(Records from a data source)
○ ○ ○ ○

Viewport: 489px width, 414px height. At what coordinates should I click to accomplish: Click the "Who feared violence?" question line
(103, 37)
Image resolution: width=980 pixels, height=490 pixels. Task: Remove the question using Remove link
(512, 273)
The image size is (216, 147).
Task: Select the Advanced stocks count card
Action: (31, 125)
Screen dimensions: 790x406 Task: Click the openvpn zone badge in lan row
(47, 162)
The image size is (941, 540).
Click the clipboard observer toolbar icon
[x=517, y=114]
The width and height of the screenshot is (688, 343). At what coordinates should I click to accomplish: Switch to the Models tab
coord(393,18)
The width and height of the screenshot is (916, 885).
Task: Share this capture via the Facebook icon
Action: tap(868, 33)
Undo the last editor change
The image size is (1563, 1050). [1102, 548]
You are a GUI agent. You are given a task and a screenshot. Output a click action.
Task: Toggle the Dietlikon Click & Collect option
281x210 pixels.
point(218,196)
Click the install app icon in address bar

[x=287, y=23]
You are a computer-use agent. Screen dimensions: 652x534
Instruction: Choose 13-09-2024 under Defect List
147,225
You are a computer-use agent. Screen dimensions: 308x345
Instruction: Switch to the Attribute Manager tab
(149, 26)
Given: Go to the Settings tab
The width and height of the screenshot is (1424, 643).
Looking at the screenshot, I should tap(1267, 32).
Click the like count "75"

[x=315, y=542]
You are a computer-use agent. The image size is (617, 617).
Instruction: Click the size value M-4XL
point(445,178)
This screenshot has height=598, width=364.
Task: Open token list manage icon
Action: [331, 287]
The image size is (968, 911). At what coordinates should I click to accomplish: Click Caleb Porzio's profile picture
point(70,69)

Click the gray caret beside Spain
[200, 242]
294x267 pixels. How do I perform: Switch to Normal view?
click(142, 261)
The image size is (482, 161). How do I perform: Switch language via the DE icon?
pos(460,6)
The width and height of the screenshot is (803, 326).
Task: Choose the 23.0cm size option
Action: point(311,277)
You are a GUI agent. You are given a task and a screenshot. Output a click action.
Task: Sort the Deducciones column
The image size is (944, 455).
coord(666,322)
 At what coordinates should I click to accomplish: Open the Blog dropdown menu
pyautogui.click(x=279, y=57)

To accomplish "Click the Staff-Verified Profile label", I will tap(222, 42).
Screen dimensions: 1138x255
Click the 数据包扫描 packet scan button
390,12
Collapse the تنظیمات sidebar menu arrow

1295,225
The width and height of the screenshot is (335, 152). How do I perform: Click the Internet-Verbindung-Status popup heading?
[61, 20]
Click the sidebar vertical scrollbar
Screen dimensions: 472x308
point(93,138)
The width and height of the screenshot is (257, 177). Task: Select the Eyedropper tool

○ ○ ○ ○

- _INSTRUCTIONS TO FOLLOW_: With the records above in view, retype each one exactly.

- _REPLY_:
Viewport: 489px width, 414px height. At what coordinates should I click to accomplish: Click the "Who feared violence?" question line
(103, 37)
Image resolution: width=980 pixels, height=490 pixels. Task: Remove the question using Remove link
(512, 273)
The image size is (216, 147).
Task: Select the Advanced stocks count card
Action: (31, 125)
Screen dimensions: 790x406 Task: Click the openvpn zone badge in lan row
(47, 162)
The image size is (941, 540).
Click the clipboard observer toolbar icon
[x=517, y=114]
The width and height of the screenshot is (688, 343). At what coordinates should I click to accomplish: Switch to the Models tab
coord(393,18)
The width and height of the screenshot is (916, 885).
Task: Share this capture via the Facebook icon
Action: tap(868, 33)
Undo the last editor change
The image size is (1563, 1050). [1102, 548]
You are a GUI agent. You are given a task and a screenshot. Output a click action.
Task: Toggle the Dietlikon Click & Collect option
281x210 pixels.
point(218,196)
Click the install app icon in address bar

[x=287, y=23]
You are a computer-use agent. Screen dimensions: 652x534
Instruction: Choose 13-09-2024 under Defect List
147,225
You are a computer-use agent. Screen dimensions: 308x345
Instruction: Switch to the Attribute Manager tab
(149, 26)
Given: Go to the Settings tab
The width and height of the screenshot is (1424, 643).
Looking at the screenshot, I should tap(1267, 32).
Click the like count "75"

[x=315, y=542]
You are a computer-use agent. The image size is (617, 617).
Instruction: Click the size value M-4XL
point(445,178)
This screenshot has height=598, width=364.
Task: Open token list manage icon
Action: [331, 287]
The image size is (968, 911). At what coordinates should I click to accomplish: Click Caleb Porzio's profile picture
point(70,69)

Click the gray caret beside Spain
[200, 242]
294x267 pixels. How do I perform: Switch to Normal view?
click(142, 261)
The image size is (482, 161). How do I perform: Switch language via the DE icon?
pos(460,6)
The width and height of the screenshot is (803, 326).
Task: Choose the 23.0cm size option
Action: point(311,277)
You are a GUI agent. You are given a task and a screenshot. Output a click action.
Task: Sort the Deducciones column
The image size is (944, 455).
coord(666,322)
 At what coordinates should I click to accomplish: Open the Blog dropdown menu
pyautogui.click(x=279, y=57)

To accomplish "Click the Staff-Verified Profile label", I will tap(222, 42).
Screen dimensions: 1138x255
Click the 数据包扫描 packet scan button
390,12
Collapse the تنظیمات sidebar menu arrow

1295,225
The width and height of the screenshot is (335, 152). How do I perform: Click the Internet-Verbindung-Status popup heading?
[61, 20]
Click the sidebar vertical scrollbar
Screen dimensions: 472x308
point(93,138)
The width and height of the screenshot is (257, 177). Task: Select the Eyedropper tool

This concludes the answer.